Items listed in a dataset
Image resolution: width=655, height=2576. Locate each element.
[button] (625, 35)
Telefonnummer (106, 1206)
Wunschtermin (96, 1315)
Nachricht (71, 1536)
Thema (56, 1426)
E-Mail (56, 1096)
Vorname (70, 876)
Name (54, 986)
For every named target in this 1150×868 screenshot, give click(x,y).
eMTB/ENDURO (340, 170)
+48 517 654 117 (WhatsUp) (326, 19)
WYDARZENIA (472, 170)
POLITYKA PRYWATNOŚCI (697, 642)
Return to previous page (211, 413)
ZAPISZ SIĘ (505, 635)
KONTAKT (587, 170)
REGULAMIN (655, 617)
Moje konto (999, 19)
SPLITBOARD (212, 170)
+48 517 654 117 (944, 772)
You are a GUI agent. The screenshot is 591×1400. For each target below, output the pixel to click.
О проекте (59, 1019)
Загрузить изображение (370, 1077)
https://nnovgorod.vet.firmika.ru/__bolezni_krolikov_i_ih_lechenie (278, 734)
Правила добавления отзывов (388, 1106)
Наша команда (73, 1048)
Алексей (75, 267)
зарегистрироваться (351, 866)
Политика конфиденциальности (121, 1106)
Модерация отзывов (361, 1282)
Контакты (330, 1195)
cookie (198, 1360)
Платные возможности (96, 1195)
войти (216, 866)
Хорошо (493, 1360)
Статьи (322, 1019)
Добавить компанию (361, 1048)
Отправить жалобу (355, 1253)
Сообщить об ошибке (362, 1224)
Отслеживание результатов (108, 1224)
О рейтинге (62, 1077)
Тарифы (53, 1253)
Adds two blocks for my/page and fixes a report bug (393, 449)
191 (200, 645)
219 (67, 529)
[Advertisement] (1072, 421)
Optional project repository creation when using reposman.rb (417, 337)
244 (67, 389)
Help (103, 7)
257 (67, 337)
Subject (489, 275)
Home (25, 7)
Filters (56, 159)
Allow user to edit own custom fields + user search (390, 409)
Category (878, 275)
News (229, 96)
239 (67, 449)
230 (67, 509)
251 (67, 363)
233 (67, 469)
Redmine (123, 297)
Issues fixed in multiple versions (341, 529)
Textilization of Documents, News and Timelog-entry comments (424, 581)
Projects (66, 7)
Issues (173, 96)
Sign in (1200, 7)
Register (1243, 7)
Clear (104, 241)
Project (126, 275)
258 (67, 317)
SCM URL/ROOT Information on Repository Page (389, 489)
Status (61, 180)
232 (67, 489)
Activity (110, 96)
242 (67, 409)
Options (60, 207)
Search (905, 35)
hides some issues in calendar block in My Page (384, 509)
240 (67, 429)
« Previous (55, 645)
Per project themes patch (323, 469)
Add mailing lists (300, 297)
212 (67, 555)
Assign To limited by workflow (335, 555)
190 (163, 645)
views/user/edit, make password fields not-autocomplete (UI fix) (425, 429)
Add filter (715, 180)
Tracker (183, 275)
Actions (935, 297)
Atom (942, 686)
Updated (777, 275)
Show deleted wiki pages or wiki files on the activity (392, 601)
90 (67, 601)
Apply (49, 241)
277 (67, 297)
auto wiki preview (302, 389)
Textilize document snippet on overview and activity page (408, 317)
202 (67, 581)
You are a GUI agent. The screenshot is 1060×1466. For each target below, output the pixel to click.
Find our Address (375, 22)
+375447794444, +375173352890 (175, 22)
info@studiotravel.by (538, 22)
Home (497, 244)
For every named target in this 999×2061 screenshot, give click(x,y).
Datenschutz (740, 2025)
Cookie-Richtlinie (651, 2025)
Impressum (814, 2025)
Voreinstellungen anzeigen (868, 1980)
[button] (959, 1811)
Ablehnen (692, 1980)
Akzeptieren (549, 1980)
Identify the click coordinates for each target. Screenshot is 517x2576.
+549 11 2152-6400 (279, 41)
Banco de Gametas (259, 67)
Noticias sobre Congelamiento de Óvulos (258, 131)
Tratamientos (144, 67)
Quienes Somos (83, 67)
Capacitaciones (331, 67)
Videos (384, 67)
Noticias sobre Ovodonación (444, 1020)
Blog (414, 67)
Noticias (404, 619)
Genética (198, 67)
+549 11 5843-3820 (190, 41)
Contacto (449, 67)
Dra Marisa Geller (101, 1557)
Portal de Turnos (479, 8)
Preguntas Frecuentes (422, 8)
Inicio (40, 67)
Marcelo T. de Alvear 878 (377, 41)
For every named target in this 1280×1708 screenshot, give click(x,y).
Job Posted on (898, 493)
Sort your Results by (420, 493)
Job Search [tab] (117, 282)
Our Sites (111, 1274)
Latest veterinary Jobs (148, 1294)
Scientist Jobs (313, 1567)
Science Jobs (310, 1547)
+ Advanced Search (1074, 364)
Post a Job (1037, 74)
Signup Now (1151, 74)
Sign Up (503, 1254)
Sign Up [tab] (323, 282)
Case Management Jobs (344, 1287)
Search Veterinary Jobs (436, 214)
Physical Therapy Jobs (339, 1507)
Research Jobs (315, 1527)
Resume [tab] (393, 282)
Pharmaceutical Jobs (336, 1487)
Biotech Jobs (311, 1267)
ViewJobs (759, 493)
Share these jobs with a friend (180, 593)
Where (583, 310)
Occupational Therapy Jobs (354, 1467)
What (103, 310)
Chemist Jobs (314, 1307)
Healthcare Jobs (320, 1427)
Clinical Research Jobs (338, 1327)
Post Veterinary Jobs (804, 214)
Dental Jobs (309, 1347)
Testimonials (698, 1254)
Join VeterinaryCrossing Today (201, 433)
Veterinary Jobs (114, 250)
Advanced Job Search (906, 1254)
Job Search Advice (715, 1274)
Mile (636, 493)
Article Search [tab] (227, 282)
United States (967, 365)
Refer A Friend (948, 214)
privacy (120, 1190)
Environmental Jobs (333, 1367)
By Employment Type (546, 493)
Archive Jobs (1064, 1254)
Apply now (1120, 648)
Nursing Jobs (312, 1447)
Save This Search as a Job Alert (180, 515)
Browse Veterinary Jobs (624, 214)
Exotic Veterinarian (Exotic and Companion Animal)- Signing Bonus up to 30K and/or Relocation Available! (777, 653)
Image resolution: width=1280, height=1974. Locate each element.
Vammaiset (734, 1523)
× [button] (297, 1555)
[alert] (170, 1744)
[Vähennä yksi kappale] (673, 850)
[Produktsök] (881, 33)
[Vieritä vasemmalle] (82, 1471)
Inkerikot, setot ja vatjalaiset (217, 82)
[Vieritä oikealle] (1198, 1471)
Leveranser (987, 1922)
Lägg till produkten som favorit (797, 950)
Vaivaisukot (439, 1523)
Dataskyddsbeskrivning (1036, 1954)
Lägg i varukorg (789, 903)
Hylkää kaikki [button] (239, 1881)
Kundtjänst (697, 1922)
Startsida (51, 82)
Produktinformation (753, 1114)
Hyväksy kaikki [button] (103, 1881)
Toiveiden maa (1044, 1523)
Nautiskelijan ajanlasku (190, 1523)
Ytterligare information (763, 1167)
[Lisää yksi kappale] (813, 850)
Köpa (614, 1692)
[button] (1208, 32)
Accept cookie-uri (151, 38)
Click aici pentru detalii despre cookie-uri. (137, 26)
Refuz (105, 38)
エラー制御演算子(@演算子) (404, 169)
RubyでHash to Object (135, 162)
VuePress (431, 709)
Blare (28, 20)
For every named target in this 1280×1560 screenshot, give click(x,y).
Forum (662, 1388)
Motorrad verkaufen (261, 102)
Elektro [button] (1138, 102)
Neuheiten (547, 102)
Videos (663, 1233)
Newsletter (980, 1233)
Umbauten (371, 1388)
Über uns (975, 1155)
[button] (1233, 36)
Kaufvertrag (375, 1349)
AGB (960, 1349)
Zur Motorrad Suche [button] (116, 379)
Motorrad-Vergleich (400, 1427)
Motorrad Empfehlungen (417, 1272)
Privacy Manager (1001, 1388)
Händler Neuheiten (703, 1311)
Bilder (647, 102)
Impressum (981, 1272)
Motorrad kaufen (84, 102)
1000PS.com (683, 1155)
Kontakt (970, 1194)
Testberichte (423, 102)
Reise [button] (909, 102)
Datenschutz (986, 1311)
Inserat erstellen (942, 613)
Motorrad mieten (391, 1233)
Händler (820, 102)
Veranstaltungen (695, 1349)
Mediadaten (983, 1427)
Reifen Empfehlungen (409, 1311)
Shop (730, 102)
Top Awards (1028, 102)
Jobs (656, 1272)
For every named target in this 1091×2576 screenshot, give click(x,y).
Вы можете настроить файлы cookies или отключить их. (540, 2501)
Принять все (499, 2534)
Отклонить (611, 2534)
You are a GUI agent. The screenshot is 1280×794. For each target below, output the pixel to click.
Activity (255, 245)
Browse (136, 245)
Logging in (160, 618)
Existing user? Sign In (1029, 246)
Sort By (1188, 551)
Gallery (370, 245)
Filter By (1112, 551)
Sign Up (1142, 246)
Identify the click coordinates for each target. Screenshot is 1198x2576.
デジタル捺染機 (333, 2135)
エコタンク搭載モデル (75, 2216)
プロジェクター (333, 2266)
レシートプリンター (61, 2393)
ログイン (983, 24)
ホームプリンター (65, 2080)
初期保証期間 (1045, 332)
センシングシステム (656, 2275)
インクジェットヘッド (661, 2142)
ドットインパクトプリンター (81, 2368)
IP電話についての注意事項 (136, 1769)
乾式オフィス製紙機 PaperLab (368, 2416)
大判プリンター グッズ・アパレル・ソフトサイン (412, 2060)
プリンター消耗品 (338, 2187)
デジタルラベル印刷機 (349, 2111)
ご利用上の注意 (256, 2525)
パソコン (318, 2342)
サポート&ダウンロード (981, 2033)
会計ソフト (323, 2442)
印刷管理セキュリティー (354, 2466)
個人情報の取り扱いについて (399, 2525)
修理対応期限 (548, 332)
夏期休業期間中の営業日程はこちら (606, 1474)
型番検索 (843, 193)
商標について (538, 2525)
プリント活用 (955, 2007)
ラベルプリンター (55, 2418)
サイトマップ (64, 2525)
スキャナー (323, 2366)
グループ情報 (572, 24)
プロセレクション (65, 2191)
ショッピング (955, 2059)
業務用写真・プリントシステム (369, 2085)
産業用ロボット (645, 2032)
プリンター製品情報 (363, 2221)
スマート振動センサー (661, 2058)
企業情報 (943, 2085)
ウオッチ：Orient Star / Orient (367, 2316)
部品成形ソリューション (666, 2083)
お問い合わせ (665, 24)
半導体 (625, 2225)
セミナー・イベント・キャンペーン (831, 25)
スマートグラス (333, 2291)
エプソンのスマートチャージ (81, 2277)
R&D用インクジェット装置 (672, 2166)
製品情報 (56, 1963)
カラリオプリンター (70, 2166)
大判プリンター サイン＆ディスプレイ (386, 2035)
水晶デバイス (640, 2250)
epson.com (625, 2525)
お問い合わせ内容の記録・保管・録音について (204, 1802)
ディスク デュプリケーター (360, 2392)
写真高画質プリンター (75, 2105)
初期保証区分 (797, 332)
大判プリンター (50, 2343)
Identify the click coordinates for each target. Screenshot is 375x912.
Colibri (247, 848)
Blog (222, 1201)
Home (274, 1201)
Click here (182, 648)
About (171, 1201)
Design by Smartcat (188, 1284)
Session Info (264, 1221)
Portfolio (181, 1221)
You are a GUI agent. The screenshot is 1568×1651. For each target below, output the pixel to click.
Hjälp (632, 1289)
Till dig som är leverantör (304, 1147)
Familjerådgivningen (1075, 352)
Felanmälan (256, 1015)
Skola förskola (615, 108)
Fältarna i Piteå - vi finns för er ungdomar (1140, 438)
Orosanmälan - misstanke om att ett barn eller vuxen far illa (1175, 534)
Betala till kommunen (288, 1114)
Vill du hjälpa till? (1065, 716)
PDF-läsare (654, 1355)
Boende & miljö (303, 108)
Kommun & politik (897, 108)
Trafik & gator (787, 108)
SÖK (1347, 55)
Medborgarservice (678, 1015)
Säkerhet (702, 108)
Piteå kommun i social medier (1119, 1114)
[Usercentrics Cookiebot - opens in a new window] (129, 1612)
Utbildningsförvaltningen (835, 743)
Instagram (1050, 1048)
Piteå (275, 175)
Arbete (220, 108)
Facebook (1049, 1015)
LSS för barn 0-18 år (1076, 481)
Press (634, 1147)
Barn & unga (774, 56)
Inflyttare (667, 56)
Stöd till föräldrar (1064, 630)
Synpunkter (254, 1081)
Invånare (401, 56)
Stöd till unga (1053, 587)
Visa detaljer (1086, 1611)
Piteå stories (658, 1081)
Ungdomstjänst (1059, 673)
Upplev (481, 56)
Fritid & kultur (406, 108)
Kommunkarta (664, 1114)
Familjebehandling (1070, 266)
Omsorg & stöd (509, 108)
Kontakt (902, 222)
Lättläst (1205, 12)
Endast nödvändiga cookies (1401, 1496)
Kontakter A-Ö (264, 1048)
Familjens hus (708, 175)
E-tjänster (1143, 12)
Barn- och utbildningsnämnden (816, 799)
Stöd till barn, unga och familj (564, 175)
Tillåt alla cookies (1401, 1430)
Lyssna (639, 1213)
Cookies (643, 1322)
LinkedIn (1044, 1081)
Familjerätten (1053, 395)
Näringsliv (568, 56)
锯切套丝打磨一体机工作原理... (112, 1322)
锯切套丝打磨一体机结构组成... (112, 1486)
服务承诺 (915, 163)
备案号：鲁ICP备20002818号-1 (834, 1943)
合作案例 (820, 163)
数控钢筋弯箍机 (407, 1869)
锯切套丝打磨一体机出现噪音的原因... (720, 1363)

▶ **What the task requires**
Reproduce every line from the beginning of the rows through the line containing "257 (67, 337)", requests included, and rescale each answer coordinate by a factor of 1.25, rounding to the nearest whole number with halves rounded up. Return only those lines.

▶ **Exercise response**
Image resolution: width=655, height=2576. Locate each element.
[button] (781, 44)
Telefonnummer (133, 1508)
Wunschtermin (120, 1644)
Nachricht (89, 1920)
Thema (70, 1783)
E-Mail (70, 1370)
Vorname (88, 1095)
Name (68, 1233)
For every named target in this 1150×868 screenshot, give click(x,y).
eMTB/ENDURO (425, 213)
+48 517 654 117 (WhatsUp) (408, 24)
WYDARZENIA (590, 213)
POLITYKA PRYWATNOŚCI (871, 803)
Return to previous page (264, 516)
ZAPISZ SIĘ (631, 794)
KONTAKT (734, 213)
REGULAMIN (819, 771)
Moje konto (1249, 24)
SPLITBOARD (265, 213)
+48 517 654 117 (1180, 965)
You are a GUI agent. The screenshot is 591×1400. For each target below, output the pixel to click.
О проекте (74, 1274)
Загрузить изображение (463, 1346)
https://nnovgorod.vet.firmika.ru/__bolezni_krolikov_i_ih_lechenie (348, 918)
Правила добавления отзывов (485, 1383)
Наша команда (91, 1310)
Алексей (94, 334)
зарегистрироваться (439, 1083)
Политика конфиденциальности (151, 1383)
Модерация отзывов (451, 1603)
Контакты (413, 1494)
cookie (248, 1700)
Платные возможности (120, 1494)
войти (270, 1083)
Хорошо (616, 1700)
Статьи (403, 1274)
Добавить компанию (451, 1310)
Отправить жалобу (444, 1566)
Сообщить об ошибке (453, 1530)
Отслеживание результатов (135, 1530)
О рейтинге (78, 1346)
Тарифы (66, 1566)
Adds two blocks for my/page and fixes a report bug (491, 561)
191 (250, 806)
219 (84, 661)
[Advertisement] (1340, 526)
Optional project repository creation when using reposman.rb (521, 421)
244 (84, 486)
Help (129, 9)
257 (84, 421)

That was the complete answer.